## WHAT THE TASK REQUIRES
Please gather each line from the entries below that contains the word "button", copying every such line in full.

## Begin INPUT FOR THIS TASK

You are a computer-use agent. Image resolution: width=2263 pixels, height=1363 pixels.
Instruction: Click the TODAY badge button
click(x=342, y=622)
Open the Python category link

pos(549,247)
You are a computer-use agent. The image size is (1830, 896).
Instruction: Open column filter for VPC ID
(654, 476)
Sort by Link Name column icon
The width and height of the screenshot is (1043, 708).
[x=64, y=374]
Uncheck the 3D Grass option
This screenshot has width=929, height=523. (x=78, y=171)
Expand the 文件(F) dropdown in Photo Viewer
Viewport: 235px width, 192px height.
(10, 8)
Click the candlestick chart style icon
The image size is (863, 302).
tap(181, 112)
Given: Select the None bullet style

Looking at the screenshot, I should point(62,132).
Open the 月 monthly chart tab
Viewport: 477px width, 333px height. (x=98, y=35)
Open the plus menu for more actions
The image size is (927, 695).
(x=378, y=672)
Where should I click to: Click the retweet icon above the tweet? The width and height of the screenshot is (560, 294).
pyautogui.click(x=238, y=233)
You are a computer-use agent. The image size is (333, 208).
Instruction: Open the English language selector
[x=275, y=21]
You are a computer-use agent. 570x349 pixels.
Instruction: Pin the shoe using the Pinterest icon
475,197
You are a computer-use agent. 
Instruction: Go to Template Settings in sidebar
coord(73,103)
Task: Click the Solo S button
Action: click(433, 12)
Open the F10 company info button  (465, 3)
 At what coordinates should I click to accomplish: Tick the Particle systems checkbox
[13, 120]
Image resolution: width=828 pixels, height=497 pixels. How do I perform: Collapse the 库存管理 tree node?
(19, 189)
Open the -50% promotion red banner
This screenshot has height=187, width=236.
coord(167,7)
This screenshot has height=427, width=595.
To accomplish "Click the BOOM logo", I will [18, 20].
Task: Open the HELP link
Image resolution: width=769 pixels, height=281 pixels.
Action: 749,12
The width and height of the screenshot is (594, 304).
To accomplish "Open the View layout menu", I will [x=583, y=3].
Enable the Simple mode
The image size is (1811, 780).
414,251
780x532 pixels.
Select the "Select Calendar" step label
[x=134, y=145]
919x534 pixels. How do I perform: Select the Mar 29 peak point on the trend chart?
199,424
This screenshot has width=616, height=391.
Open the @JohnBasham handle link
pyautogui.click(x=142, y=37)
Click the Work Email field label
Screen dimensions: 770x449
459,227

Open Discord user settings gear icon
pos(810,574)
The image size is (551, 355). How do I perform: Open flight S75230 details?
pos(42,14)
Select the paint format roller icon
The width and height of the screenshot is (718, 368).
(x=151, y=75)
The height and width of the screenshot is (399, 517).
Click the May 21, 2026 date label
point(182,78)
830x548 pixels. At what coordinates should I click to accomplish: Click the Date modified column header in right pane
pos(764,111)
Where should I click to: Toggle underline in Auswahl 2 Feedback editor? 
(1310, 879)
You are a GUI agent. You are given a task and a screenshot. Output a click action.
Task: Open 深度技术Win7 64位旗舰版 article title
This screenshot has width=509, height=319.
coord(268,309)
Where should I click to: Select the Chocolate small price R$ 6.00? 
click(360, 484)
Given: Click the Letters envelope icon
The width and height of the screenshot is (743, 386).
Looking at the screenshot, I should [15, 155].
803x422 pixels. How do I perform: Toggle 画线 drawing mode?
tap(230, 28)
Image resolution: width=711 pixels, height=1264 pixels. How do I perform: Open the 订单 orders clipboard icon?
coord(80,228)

## End INPUT FOR THIS TASK

## EXPECTED OUTPUT
Instruction: Click the TODAY badge button
Task: Click the Solo S button
Open the F10 company info button  (465, 3)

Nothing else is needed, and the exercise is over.